MultiScale Probability Map guided Index Pooling with Attention-based learning for Road and Building Segmentation
Shirsha Bose, Ritesh Sur Chowdhury, Debabrata Pal, Shivashish Bose, Biplab Banerjee, Subhasis Chaudhuri
TL;DR
This paper tackles the joint task of road network and building footprint segmentation from high-resolution satellite imagery, a problem challenged by semantic information loss during pooling. It introduces MSSDMPA-Net, a four-path dilated-encoder architecture that employs Dynamic Attention Map Guided Index Pooling (DAMIP) and Dynamic Attention Map Guided Spatial and Channel Attention (DAMSCA), guided by multi-scale supervised probability maps (DPMG) to preserve geometry and context during downsampling and upsampling. The approach yields state-of-the-art results across seven benchmarks, with extensive ablations validating the efficacy of DAMIP, DAMSCA, and deep supervision in improving both road connectivity and building boundary accuracy. The method promises robust, high-fidelity map extraction for applications in urban planning, disaster response, and autonomous systems, and points to future work in low-shot segmentation.
Abstract
Efficient road and building footprint extraction from satellite images are predominant in many remote sensing applications.
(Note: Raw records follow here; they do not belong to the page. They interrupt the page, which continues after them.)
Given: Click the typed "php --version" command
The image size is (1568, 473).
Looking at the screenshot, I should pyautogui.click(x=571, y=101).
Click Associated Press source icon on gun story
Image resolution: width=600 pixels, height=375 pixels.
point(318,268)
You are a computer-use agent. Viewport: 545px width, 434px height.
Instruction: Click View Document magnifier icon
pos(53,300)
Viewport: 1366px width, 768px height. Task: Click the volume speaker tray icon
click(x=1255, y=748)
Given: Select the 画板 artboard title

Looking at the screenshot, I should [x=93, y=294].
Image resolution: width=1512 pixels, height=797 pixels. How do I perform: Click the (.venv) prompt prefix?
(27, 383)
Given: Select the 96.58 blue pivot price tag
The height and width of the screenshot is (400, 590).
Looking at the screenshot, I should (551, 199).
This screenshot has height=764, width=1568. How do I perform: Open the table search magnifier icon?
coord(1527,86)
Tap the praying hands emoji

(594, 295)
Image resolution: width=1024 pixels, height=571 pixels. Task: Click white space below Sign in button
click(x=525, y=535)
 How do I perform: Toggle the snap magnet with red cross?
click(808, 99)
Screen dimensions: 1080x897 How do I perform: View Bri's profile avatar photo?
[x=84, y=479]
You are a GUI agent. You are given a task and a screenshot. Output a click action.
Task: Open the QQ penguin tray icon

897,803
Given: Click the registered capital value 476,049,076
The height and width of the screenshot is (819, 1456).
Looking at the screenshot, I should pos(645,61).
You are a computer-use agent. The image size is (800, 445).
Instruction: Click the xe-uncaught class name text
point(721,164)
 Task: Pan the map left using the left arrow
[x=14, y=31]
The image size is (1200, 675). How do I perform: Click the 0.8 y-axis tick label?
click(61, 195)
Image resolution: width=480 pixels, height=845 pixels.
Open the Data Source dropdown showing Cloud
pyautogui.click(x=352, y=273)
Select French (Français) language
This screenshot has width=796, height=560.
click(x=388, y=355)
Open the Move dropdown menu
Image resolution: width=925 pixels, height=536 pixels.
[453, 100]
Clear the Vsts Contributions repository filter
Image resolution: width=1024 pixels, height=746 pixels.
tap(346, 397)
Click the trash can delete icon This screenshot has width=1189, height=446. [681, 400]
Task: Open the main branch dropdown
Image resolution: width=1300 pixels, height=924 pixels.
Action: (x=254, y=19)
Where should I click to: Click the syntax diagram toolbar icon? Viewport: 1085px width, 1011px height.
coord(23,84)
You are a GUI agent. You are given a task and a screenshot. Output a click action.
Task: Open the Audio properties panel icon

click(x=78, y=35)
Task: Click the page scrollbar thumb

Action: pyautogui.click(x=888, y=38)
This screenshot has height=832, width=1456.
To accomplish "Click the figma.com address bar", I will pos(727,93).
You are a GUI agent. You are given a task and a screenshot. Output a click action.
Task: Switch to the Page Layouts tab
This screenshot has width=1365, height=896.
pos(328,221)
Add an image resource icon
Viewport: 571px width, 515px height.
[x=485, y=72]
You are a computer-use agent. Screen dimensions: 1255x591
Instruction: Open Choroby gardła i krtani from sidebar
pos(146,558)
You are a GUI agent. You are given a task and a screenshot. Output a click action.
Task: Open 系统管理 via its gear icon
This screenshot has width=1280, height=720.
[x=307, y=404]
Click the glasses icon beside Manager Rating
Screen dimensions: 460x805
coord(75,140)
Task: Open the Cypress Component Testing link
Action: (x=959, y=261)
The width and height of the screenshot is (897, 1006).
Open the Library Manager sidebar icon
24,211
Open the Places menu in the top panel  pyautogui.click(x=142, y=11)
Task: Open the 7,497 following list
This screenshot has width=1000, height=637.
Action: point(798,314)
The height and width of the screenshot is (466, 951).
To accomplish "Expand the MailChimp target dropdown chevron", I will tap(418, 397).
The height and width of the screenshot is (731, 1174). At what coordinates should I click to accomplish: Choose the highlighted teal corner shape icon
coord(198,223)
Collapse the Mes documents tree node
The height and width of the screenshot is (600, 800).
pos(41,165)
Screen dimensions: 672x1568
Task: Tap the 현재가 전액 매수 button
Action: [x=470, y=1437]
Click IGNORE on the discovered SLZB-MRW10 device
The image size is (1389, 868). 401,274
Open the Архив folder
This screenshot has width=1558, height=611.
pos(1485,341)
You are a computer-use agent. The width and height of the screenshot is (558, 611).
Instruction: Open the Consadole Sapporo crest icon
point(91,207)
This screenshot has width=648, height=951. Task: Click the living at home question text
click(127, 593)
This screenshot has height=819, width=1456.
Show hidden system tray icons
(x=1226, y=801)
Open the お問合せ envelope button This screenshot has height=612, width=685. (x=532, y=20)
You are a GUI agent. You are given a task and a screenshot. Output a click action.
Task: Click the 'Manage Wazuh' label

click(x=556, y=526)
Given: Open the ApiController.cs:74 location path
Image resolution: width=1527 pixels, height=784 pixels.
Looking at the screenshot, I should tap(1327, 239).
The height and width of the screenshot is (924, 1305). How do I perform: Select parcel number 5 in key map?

However, precise segmentation map extraction is quite challenging due to the diverse building structures camouflaged by trees, similar spectral responses between the roads and buildings, and occlusions by heterogeneous traffic over the roads. Existing convolutional neural network (CNN)-based methods focus on either enriched spatial semantics learning for the building extraction or the fine-grained road topology extraction. The profound semantic information loss due to the traditional pooling mechanisms in CNN generates fragmented and disconnected road maps and poorly segmented boundaries for the densely spaced small buildings in complex surroundings. In this paper, we propose a novel attention-aware segmentation framework, Multi-Scale Supervised Dilated Multiple-Path Attention Network (MSSDMPA-Net), equipped with two new modules Dynamic Attention Map Guided Index Pooling (DAMIP) and Dynamic Attention Map Guided Spatial and Channel Attention (DAMSCA) to precisely extract the building footprints and road maps from remotely sensed images. DAMIP mines the salient features by employing a novel index pooling mechanism to retain important geometric information. On the other hand, DAMSCA simultaneously extracts the multi-scale spatial and spectral features. Besides, using dilated convolution and multi-scale deep supervision in optimizing MSSDMPA-Net helps achieve stellar performance. Experimental results over multiple benchmark building and road extraction datasets, ensures MSSDMPA-Net as the state-of-the-art (SOTA) method for building and road extraction.